Ambessa Play’s mission is to encourage children everywhere to build, and especially those who are in dire straits. Living in camps without access to electricity, these unlucky youngsters sometimes can’t read, write, or draw in the evening or in the early mornings. Sometimes they may be able to use the flashlights in their parents’ phones, but that’s often not possible. So having a durable, battery-less light would be useful. Plus, as any parent will tell you, even a kid living a life with full access to electricity would love playing with such a device. (For some unknown reason, children love flashlights of any kind, especially under the bed covers.)
The DIY flashlight’s simple and seemingly durable rectangular plastic body holds the LED light, with its large plastic lens located towards the top center of its front side. Below the light there is the crank and, on the top right corner, you can find a big switch in the accent color. On the back you can find a little built-in stand that you can deploy to set it up straight on a desk. The flashlight can also be used as a handheld torch or, rather cleverly, worn around the neck with a lanyard. The result looks rather fantastic in baby blue with bright orange accents. Its minimalism and elegance vaguely reminds me the Braun T3 pocket radio that inspired Apple’s iPod, created by Dieter Rams. The flashlight feels like an instant classic, a perfect combination of beauty and convenience on top of the learning experience of its assembly.
However, the flashlight is not just a handy light: Its other main objective was to promote hands-on learning that helps children to learn science in a tactile way. “The idea was to give children something they can build themselves and then use . . . the DIY aspect supports learning and helps develop skills like problem solving, fine motor skills and creativity,” says Marshall. So his mission was to build a DIY flashlight that any 8-year-old can assemble themselves.
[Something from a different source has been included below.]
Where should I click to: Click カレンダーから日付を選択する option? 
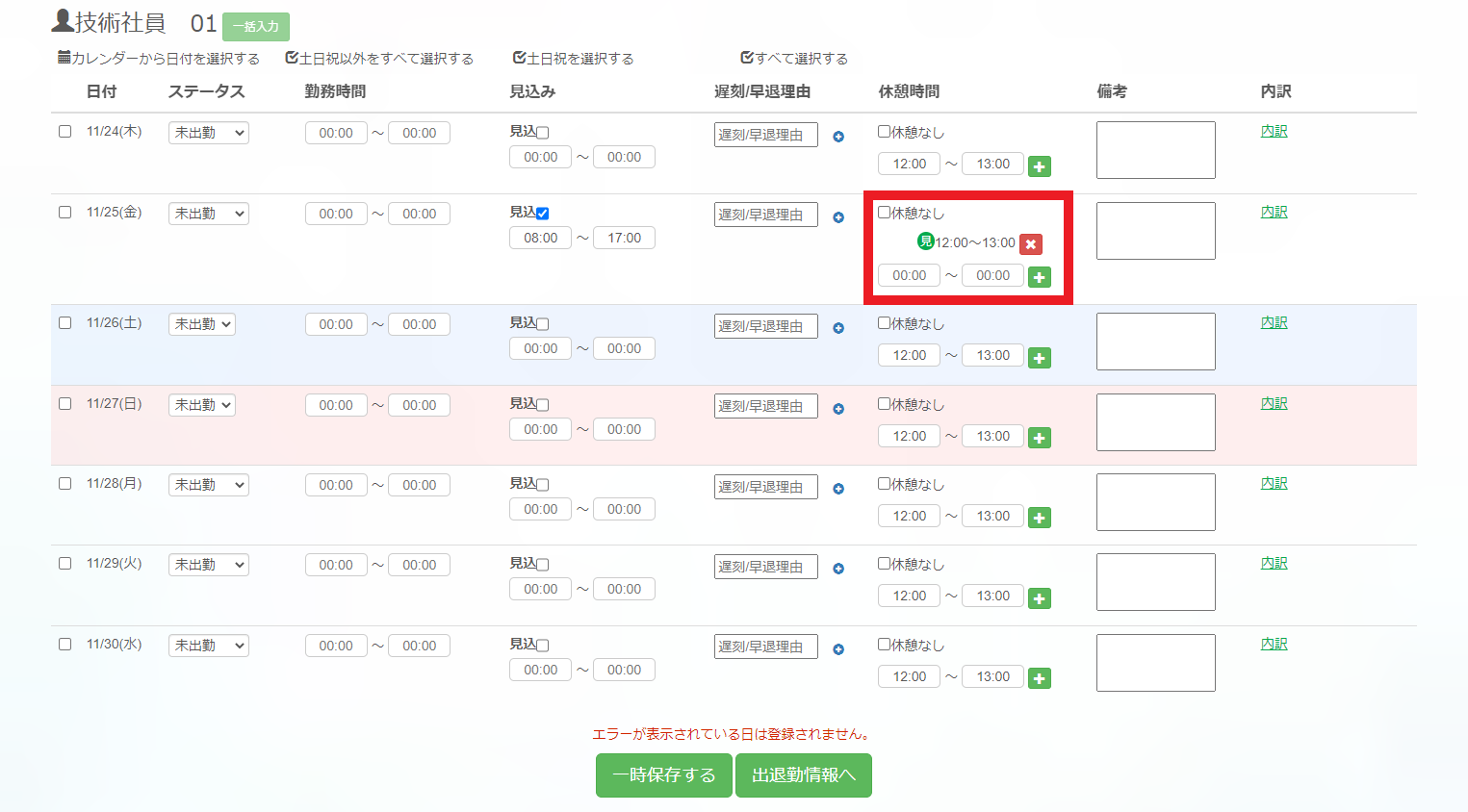(x=159, y=59)
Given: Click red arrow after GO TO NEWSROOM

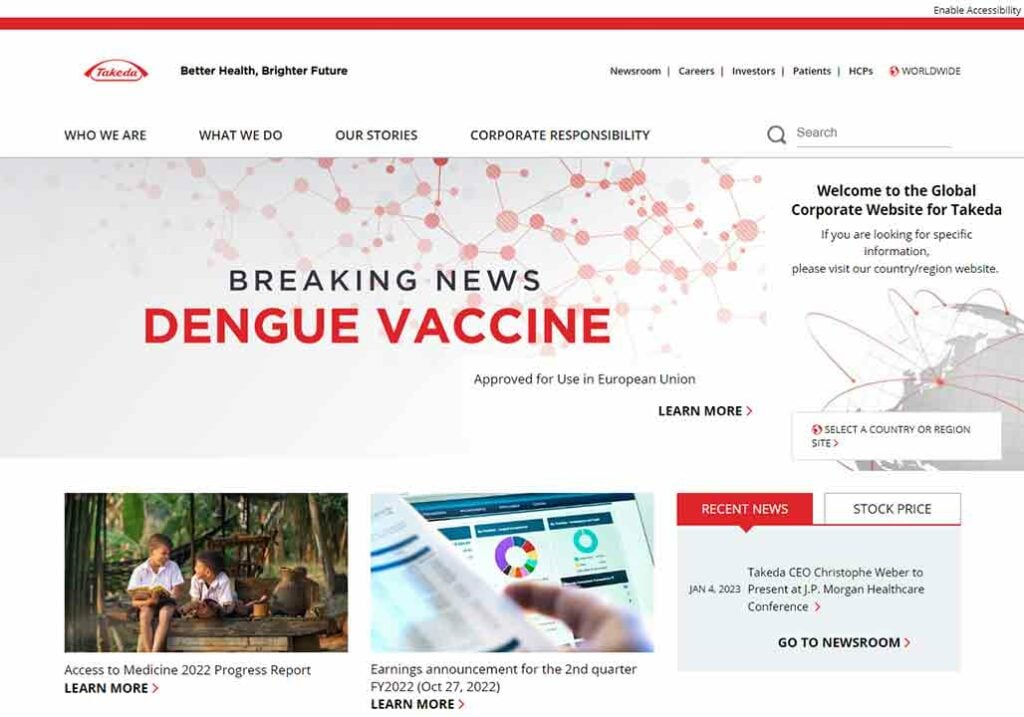Looking at the screenshot, I should coord(907,643).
“We tested it with children, and especially with displaced children, to make sure we prioritized their feedback,” he says. “They didn’t always choose the ideas we favored, which was funny, but their feedback was so insightful and, without a doubt, made the product what it is.”
Through the development process, Ambessa Play partnered with various organizations and charities and tested the kits with displaced children in Eritrea, Ethiopia, Hungary, France, and the United Kingdom. This presented some difficulties for Pentagram, because they are not used to making so many prototypes to drive a design and test process at such a scale. The design was further complicated by the fact that they had to iterate extensively on the build-steps for the electronics, so the kids would reliably understand the construction process. The included step-by-step manual looks as pretty as the DIY flashlight itself.
Now, the organization is getting ready to gauge the interest of this product for consumers across the world. Ambessa Play launched a Kickstarter with two options: either gift a DIY kit to a child or purchase one for their own child, which would also gift one to another child in need. Personally, I’d get one even if I didn’t have a kid myself.